───── The data

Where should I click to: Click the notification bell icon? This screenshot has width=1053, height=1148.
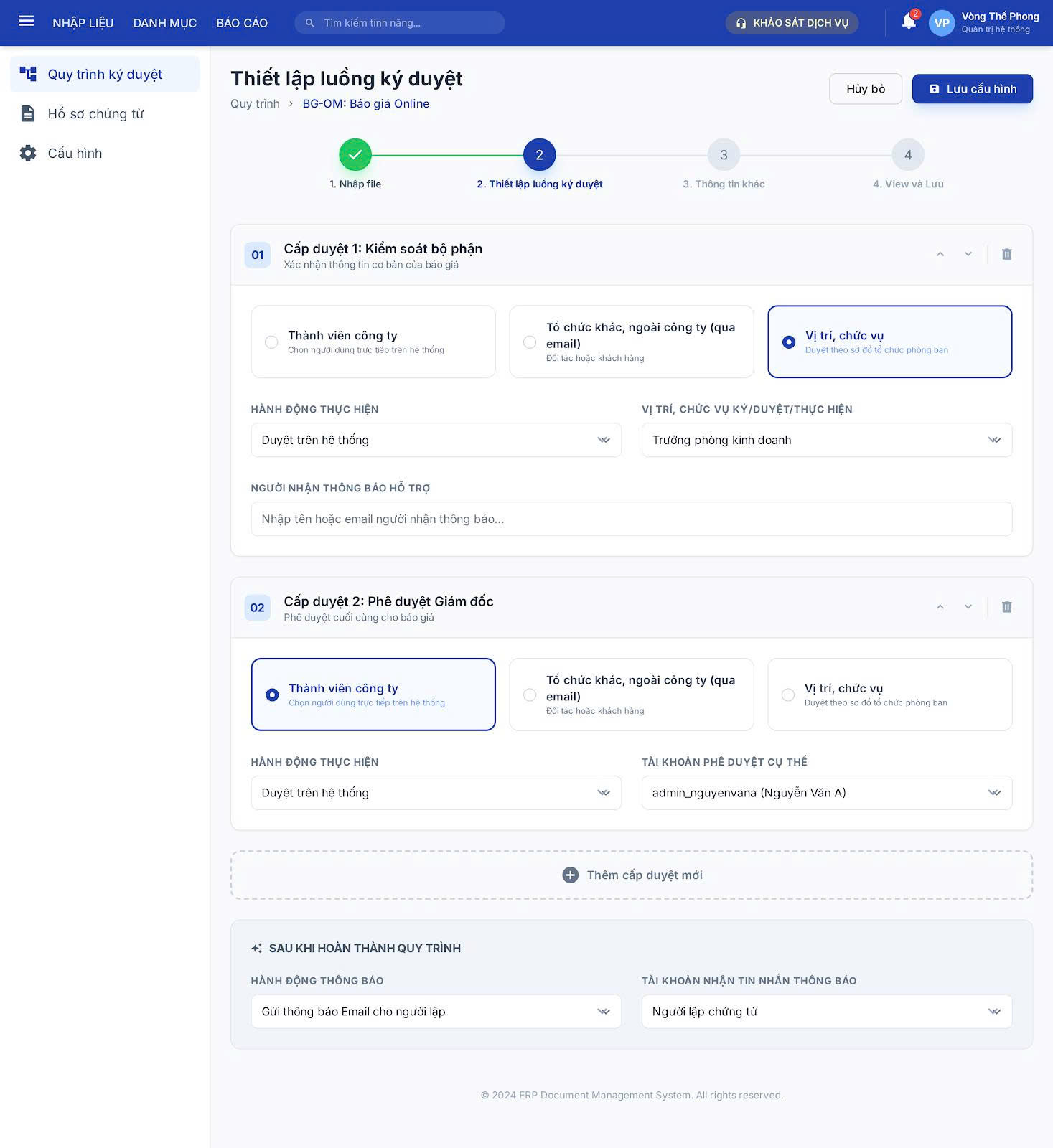click(908, 22)
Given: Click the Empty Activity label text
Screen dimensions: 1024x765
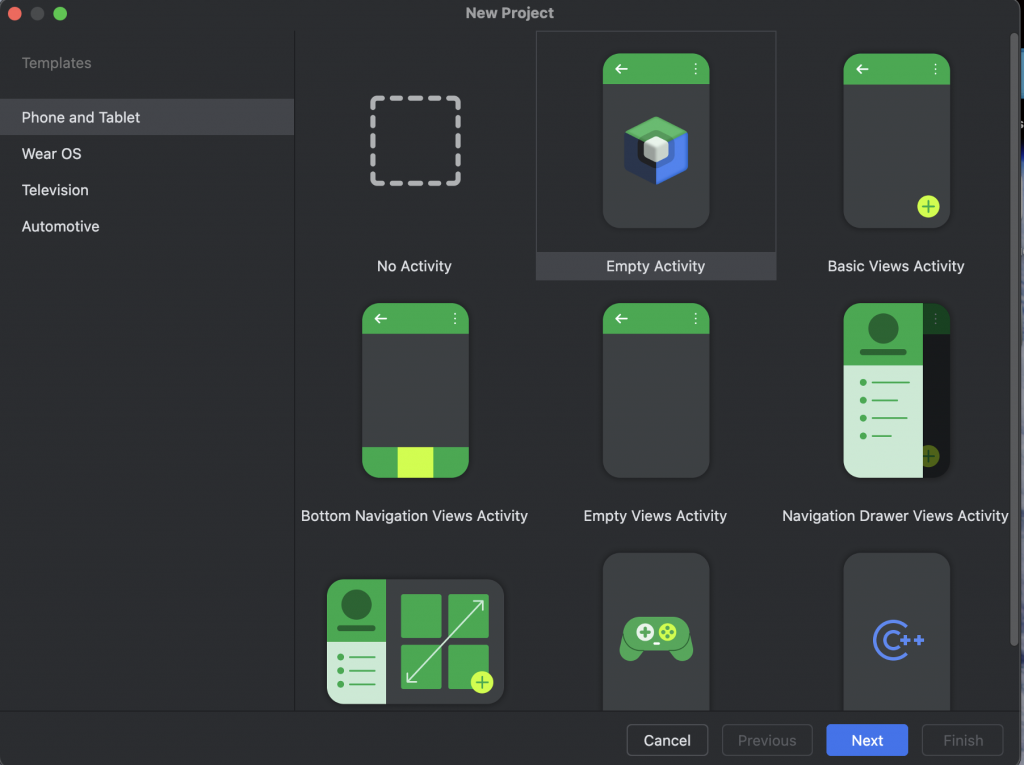Looking at the screenshot, I should click(656, 266).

──────────

To be done: Give the data above as a numbered list, one entry per line, with blank lines dropped and the pictures excluded.

Problem solution:
1. Where should I click to: Click the notification bell icon? This screenshot has width=1053, height=1148.
2. click(908, 22)
3. Given: Click the Empty Activity label text
4. Screen dimensions: 1024x765
5. Looking at the screenshot, I should click(656, 266).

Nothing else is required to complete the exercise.